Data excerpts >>
━━━━━━━━━━
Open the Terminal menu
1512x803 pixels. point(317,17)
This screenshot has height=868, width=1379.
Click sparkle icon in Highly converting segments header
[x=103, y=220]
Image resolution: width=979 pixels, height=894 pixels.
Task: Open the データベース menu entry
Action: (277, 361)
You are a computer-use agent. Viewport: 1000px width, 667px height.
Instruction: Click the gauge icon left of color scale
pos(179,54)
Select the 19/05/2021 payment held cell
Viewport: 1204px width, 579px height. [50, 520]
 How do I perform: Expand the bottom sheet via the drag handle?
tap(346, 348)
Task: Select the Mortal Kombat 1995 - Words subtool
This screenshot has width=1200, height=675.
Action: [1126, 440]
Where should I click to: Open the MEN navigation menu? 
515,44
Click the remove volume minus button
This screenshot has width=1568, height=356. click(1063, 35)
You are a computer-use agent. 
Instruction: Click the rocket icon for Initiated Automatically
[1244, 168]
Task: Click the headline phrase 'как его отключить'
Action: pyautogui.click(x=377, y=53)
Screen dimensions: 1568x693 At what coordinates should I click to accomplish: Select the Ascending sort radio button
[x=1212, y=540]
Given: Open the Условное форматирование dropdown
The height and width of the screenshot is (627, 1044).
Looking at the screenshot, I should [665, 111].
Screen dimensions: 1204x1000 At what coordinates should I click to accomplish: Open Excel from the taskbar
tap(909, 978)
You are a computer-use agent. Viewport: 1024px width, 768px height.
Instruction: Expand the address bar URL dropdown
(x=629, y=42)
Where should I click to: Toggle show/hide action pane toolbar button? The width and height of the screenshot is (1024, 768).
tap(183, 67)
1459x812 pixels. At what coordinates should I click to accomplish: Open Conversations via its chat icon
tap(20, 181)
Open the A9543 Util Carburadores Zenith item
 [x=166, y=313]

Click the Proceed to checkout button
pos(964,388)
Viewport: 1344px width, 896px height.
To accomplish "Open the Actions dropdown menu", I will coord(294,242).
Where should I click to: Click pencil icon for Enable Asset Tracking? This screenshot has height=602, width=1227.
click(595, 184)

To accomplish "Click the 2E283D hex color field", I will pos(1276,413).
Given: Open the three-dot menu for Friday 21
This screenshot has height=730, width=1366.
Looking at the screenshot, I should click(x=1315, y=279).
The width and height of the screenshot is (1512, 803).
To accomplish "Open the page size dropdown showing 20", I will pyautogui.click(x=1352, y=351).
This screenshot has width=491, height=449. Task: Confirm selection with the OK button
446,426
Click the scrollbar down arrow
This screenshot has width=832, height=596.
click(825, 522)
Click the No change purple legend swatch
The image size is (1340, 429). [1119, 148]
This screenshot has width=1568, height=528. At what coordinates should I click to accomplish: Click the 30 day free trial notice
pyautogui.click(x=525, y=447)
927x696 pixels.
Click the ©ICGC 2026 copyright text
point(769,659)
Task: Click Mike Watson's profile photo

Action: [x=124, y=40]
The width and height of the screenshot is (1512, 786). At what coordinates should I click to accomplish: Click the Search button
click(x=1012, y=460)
━━━━━━━━━━
WHAT YOU ARE ASKED TO DO >> Print every record above. Keep each one exactly as it is.

RESULT FOR THIS EXERCISE >>
Open the Terminal menu
1512x803 pixels. point(317,17)
This screenshot has height=868, width=1379.
Click sparkle icon in Highly converting segments header
[x=103, y=220]
Image resolution: width=979 pixels, height=894 pixels.
Task: Open the データベース menu entry
Action: (277, 361)
You are a computer-use agent. Viewport: 1000px width, 667px height.
Instruction: Click the gauge icon left of color scale
pos(179,54)
Select the 19/05/2021 payment held cell
Viewport: 1204px width, 579px height. [50, 520]
 How do I perform: Expand the bottom sheet via the drag handle?
tap(346, 348)
Task: Select the Mortal Kombat 1995 - Words subtool
This screenshot has width=1200, height=675.
Action: [1126, 440]
Where should I click to: Open the MEN navigation menu? 
515,44
Click the remove volume minus button
This screenshot has width=1568, height=356. click(1063, 35)
You are a computer-use agent. 
Instruction: Click the rocket icon for Initiated Automatically
[1244, 168]
Task: Click the headline phrase 'как его отключить'
Action: pyautogui.click(x=377, y=53)
Screen dimensions: 1568x693 At what coordinates should I click to accomplish: Select the Ascending sort radio button
[x=1212, y=540]
Given: Open the Условное форматирование dropdown
The height and width of the screenshot is (627, 1044).
Looking at the screenshot, I should [665, 111].
Screen dimensions: 1204x1000 At what coordinates should I click to accomplish: Open Excel from the taskbar
tap(909, 978)
You are a computer-use agent. Viewport: 1024px width, 768px height.
Instruction: Expand the address bar URL dropdown
(x=629, y=42)
Where should I click to: Toggle show/hide action pane toolbar button? The width and height of the screenshot is (1024, 768).
tap(183, 67)
1459x812 pixels. At what coordinates should I click to accomplish: Open Conversations via its chat icon
tap(20, 181)
Open the A9543 Util Carburadores Zenith item
 [x=166, y=313]

Click the Proceed to checkout button
pos(964,388)
Viewport: 1344px width, 896px height.
To accomplish "Open the Actions dropdown menu", I will coord(294,242).
Where should I click to: Click pencil icon for Enable Asset Tracking? This screenshot has height=602, width=1227.
click(595, 184)

To accomplish "Click the 2E283D hex color field", I will pos(1276,413).
Given: Open the three-dot menu for Friday 21
This screenshot has height=730, width=1366.
Looking at the screenshot, I should click(x=1315, y=279).
The width and height of the screenshot is (1512, 803).
To accomplish "Open the page size dropdown showing 20", I will pyautogui.click(x=1352, y=351).
This screenshot has width=491, height=449. Task: Confirm selection with the OK button
446,426
Click the scrollbar down arrow
This screenshot has width=832, height=596.
click(825, 522)
Click the No change purple legend swatch
The image size is (1340, 429). [1119, 148]
This screenshot has width=1568, height=528. At what coordinates should I click to accomplish: Click the 30 day free trial notice
pyautogui.click(x=525, y=447)
927x696 pixels.
Click the ©ICGC 2026 copyright text
point(769,659)
Task: Click Mike Watson's profile photo

Action: [x=124, y=40]
The width and height of the screenshot is (1512, 786). At what coordinates should I click to accomplish: Click the Search button
click(x=1012, y=460)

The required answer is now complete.